# Material shown
# # # #

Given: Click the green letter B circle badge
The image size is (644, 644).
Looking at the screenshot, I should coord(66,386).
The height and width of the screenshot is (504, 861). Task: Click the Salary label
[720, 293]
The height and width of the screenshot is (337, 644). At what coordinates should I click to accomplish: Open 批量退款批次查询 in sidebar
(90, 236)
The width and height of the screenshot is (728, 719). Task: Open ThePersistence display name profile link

# # # #

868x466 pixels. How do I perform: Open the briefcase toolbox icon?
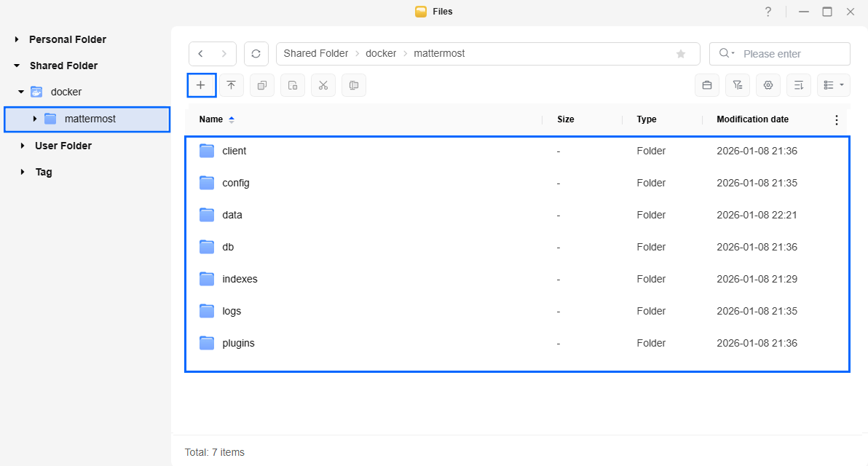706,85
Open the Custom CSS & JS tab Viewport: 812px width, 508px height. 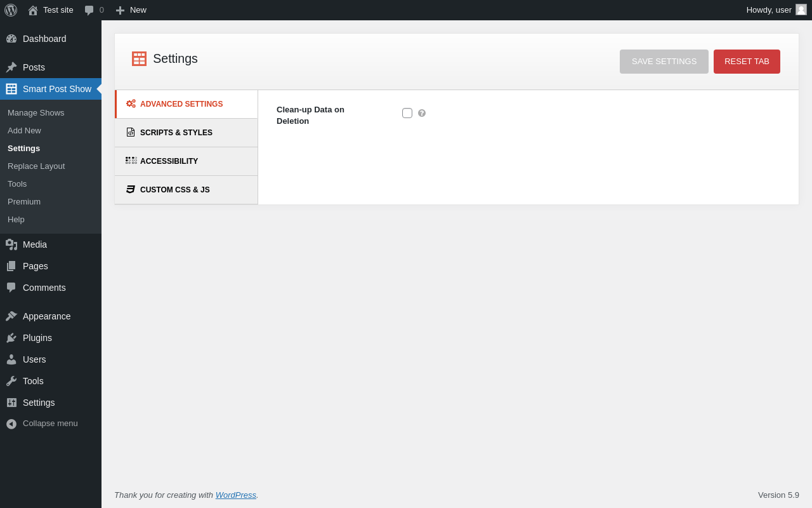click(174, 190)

# # # #

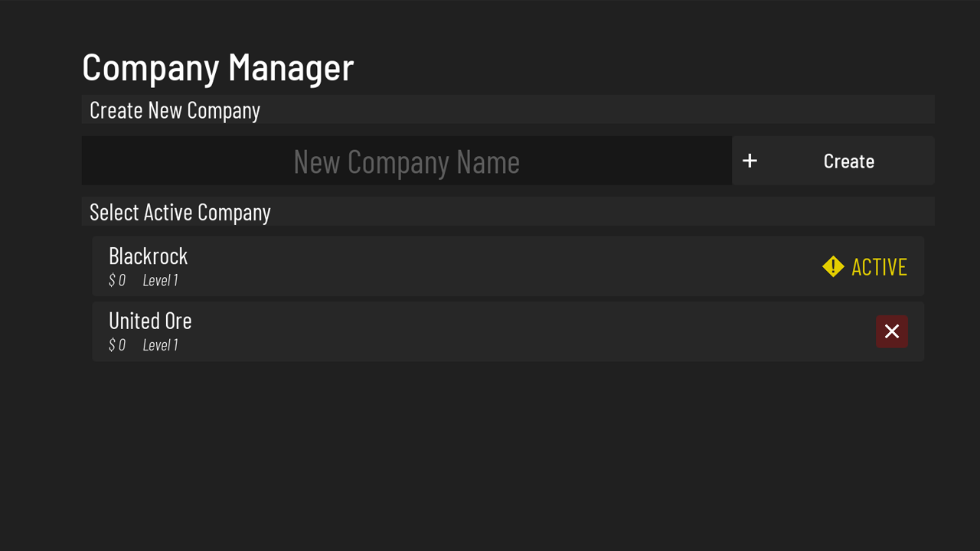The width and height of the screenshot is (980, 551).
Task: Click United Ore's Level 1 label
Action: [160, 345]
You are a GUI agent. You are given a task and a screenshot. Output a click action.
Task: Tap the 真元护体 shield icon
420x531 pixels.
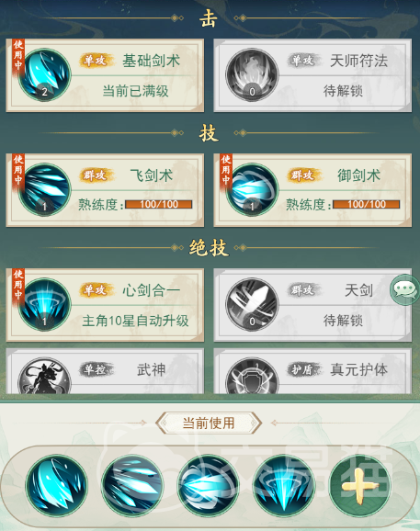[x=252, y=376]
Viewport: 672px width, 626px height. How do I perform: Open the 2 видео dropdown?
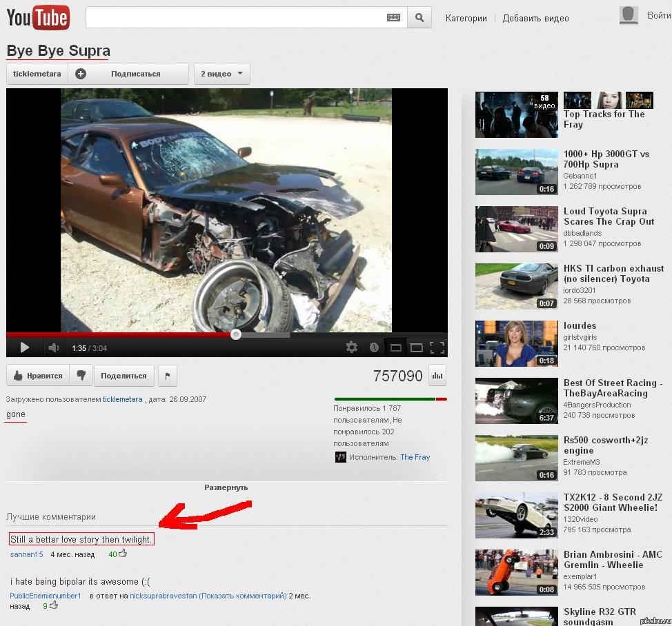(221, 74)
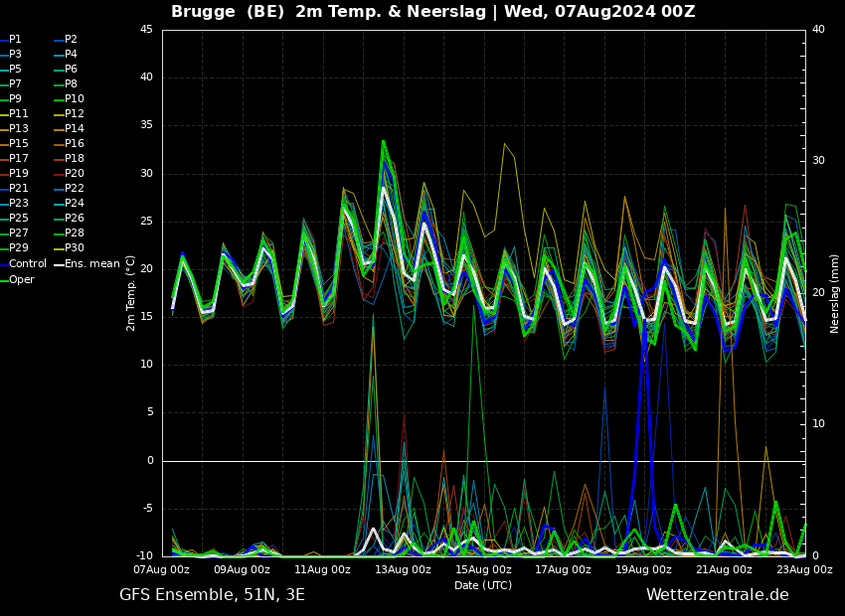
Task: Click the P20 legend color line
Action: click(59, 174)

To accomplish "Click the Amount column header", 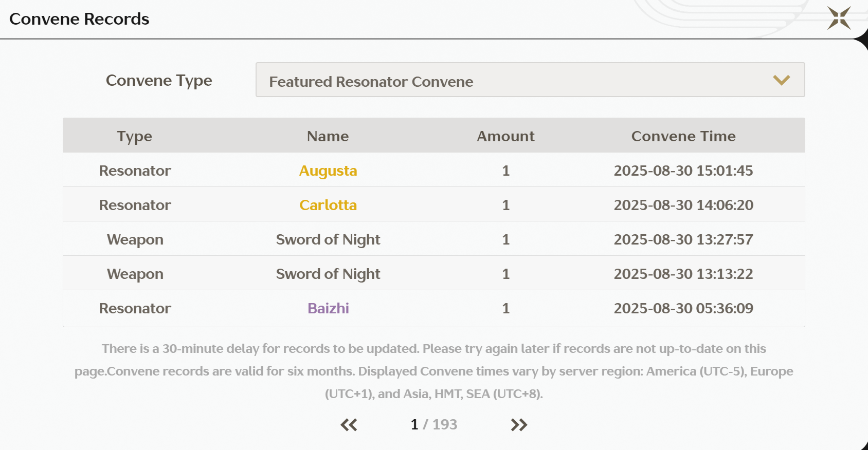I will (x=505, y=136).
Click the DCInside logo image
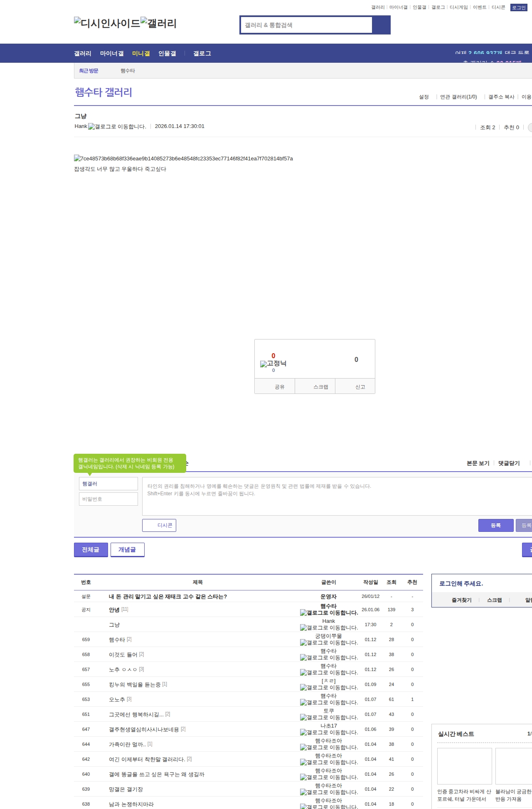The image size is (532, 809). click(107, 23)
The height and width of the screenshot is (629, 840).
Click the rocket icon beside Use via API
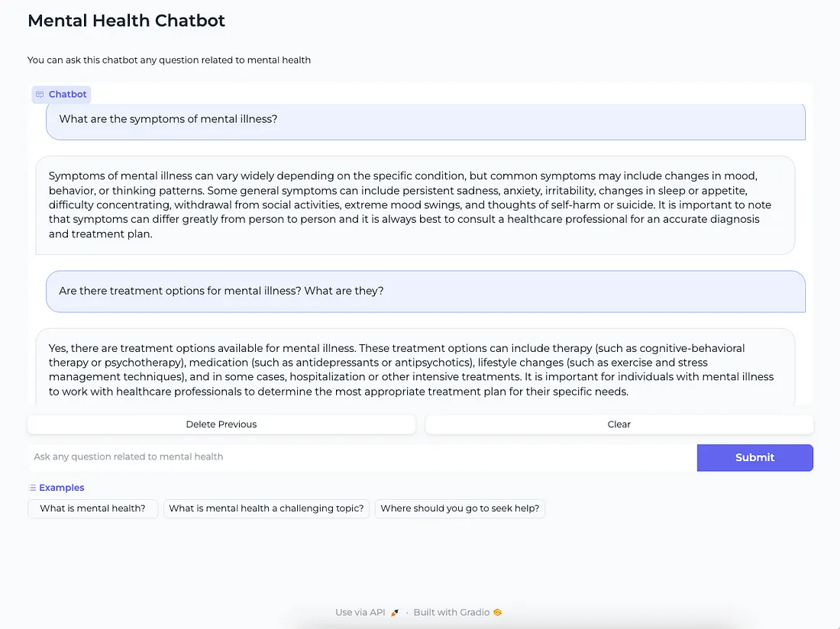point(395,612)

# # # #

In the entries above, the lines from the one bearing "Given: Click the green letter B circle badge" up to and including the one bearing "The width and height of the screenshot is (728, 719)." should be transcribed exactly; no other line is wanted.

# Response area
Given: Click the green letter B circle badge
The image size is (644, 644).
Looking at the screenshot, I should coord(66,386).
The height and width of the screenshot is (504, 861). Task: Click the Salary label
[720, 293]
The height and width of the screenshot is (337, 644). At what coordinates should I click to accomplish: Open 批量退款批次查询 in sidebar
(90, 236)
The width and height of the screenshot is (728, 719). Task: Open ThePersistence display name profile link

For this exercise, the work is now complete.